Saved data entries:
........
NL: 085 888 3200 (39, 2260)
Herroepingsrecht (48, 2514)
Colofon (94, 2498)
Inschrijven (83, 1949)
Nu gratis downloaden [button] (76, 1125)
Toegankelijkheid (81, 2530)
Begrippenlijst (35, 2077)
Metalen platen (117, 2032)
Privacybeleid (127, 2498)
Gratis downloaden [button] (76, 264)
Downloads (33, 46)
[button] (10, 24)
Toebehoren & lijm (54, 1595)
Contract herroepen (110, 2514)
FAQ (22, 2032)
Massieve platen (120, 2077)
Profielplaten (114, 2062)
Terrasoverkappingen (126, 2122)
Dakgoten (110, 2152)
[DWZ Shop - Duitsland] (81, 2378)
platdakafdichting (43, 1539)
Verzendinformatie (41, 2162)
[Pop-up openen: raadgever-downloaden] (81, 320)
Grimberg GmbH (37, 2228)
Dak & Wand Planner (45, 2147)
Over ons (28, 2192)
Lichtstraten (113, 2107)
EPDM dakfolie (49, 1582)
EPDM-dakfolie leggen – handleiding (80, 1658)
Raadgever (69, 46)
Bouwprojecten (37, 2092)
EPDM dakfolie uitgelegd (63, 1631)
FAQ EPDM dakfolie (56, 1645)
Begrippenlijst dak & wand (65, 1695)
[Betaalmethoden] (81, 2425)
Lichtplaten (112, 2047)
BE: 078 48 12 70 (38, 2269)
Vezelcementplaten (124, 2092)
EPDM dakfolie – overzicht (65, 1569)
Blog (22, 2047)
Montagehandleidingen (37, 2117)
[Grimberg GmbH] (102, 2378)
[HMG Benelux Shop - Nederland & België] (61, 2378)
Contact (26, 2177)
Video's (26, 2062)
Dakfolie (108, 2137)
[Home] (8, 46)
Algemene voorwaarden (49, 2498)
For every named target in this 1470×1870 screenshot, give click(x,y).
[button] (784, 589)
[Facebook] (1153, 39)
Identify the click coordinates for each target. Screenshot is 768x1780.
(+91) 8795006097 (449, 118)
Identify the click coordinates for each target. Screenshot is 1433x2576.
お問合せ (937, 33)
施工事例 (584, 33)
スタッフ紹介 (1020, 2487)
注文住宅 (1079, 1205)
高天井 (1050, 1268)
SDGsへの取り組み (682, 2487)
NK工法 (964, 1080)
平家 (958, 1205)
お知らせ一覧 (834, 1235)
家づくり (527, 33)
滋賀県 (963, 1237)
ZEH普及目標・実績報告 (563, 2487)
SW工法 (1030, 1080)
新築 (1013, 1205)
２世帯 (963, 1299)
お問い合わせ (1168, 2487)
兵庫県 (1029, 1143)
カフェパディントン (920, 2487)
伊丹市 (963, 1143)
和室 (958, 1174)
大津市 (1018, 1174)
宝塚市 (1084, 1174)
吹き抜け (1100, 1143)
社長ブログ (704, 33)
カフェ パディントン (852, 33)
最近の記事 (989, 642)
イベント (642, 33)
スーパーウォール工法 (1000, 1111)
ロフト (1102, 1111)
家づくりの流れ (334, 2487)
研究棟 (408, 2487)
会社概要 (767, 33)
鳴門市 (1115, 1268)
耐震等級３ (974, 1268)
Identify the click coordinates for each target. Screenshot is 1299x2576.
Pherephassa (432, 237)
........
### [Directions for this task]
For the string "Identify", show each line of the entries above where it occurs.

### [Answer to this task]
Identify the click coordinates for each target. Screenshot is 768x1780.
Identify the click coordinates for each target. Screenshot is 1433x2576.
Identify the click coordinates for each target. Screenshot is 1299x2576.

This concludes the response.